The two workers unions, the University of Guyana Senior Staff Association (UGSSA) and the University of Guyana Workers’ Union (UGWU), have said that performance cannot be part of any agreement for 2017 wages and salaries.
Speaking to reporters after the installation of the new student council, Griffith explained that he is of the view that delinquent lecturers who do not submit their grades in timely manner should not be given a salary increase.
“It is not fair to students and it is not fair to the lecturers who submit grades on time… every lecturer is responsible for doing the right job every time. We want timely submission of grades. If you don’t submit… you should not get a salary increase,” he declared.
Following a meeting last Wednesday with the UGSSA and UGWU and trade unionist Lincoln Lewis, Griffith said that they had extracted the performance criteria clause from the original agreement and placed it as an appendix item in the document.

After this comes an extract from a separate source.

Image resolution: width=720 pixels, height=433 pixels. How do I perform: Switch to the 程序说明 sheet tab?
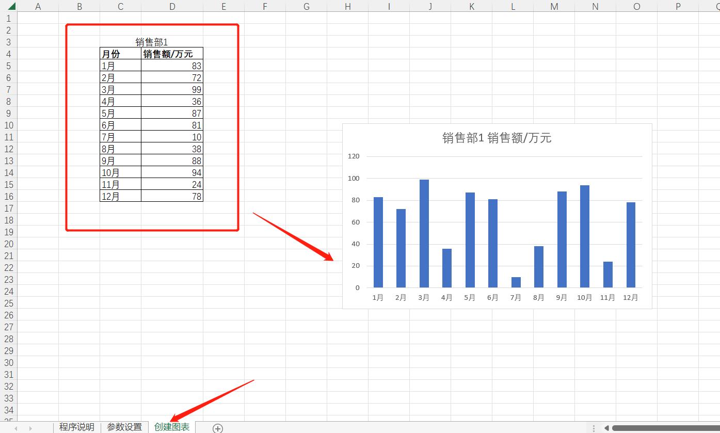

He explained that the administration has prepared the final document, which he has to review before tabling it once again for the unions.
“There is one principle that I enunciated that will not change: that is the performance which has to be a part of the solution…,” he said, while acknowledging that the unions shared a different view. “The union was saying there should not be anything about performance but I said no. So, I am hoping that they are bendable and they didn’t raise any objections,” said Griffith while noting that he is ready to pay the increases.

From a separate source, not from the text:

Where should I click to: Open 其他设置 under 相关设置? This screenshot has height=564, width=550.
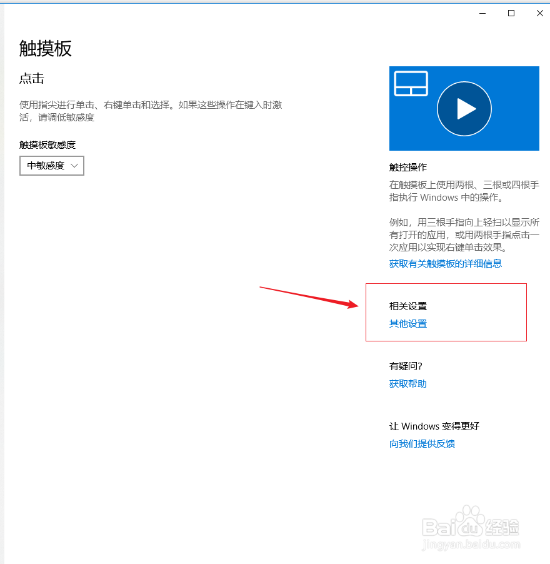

Following negotiations with the unions, the UG administration recently announced its final pay hike offer of 8% and 6% to support and academic staff members, respectively, retroactive to January 1. Griffith indicated that the administration “had done enough” and “nothing further would be provided.”
Addressing the allegation that the university administration was being secretive about the breakdown of $182 million that was allocated for the increases, Griffith maintained that it is not necessary. “The union wants to see if there is any space for more and in the context of affordability we were working on it is what we have put on the table and that is what we can afford. I will not be offering something we can’t find the money for. The $182 million is what we have and can afford…,” he said.

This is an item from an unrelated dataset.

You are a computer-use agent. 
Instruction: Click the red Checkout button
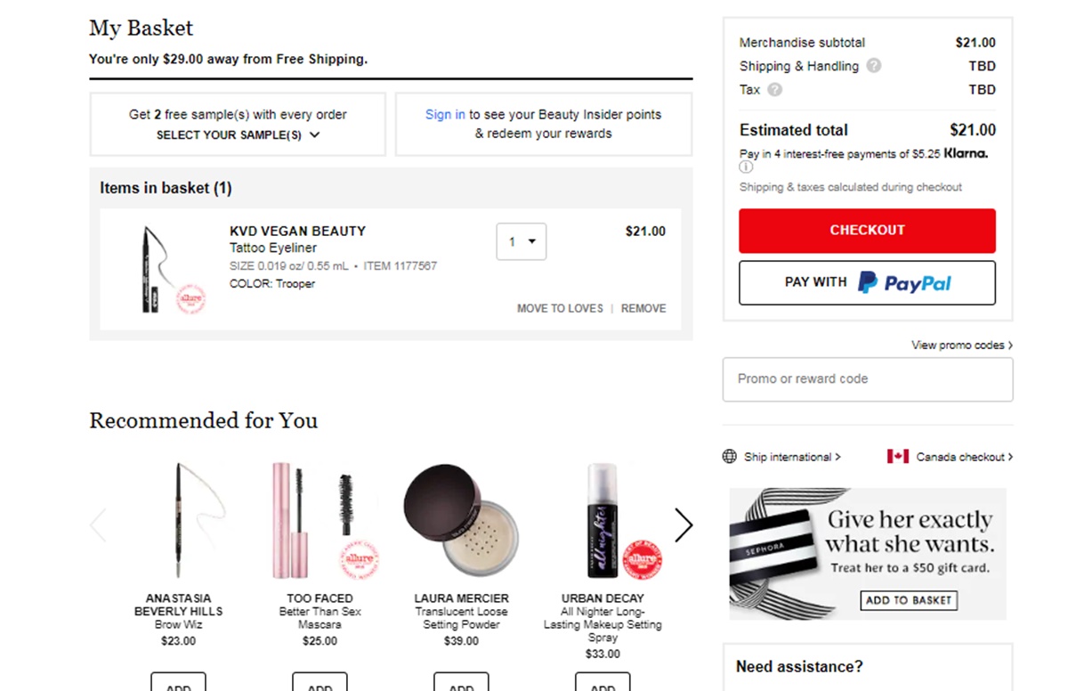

The unions were adamant that the administration had failed to honour all their requests for financial and other information and refused to provide the breakdown of the $182 million.
The unions are saying that according to their calculations, if $182 million was to be paid solely to academic and support staff, considering all the payments to be made for the various allowances, pensions, and NIS, it would allow for a higher offer to be made to staff.
Unions urge reform to insulate council from interference
Meanwhile, the two unions on Friday said that the impasse over wages and salaries has dragged on in part due to the absence of the University Council.
In a joint statement, the UGSSA and the UGWU noted that the life of the previous Council ended on July 12 and there has been no explanation to date about why a new Council is not in place, although they said they understand that Minister of Education Nicolette Henry is working on its formation.
The unions noted that a Governance Committee created by the last University Council is currently considering amendments to the existing UG Act and Statutes. “The Unions, in keeping with their longstanding interest in governance, made a submission to that Committee. We feel that one of the key objectives of any reform of the existing governance structure of the University is to ensure that the Council is able to function without political interference,” they said.
As part of a movement towards this, the unions noted that they have always advocated for an appointments process for Council members that allowed the various interest groups to nominate their representatives, and that this was the approach adopted by former Minister of Education Dr Rupert Roopnaraine. “We hope that Minister Henry will also allow the organisations to nominate representatives, and so help to facilitate the Council functioning in as non-partisan a way as possible. We are interested in having a Council that seeks what is the best for the University and undertakes to perform its oversight role with diligence and care,” they added, while expressing the hope that the new Council will be in place for the University’s Annual Business Meeting, which is usually scheduled for Convocation Week in early November.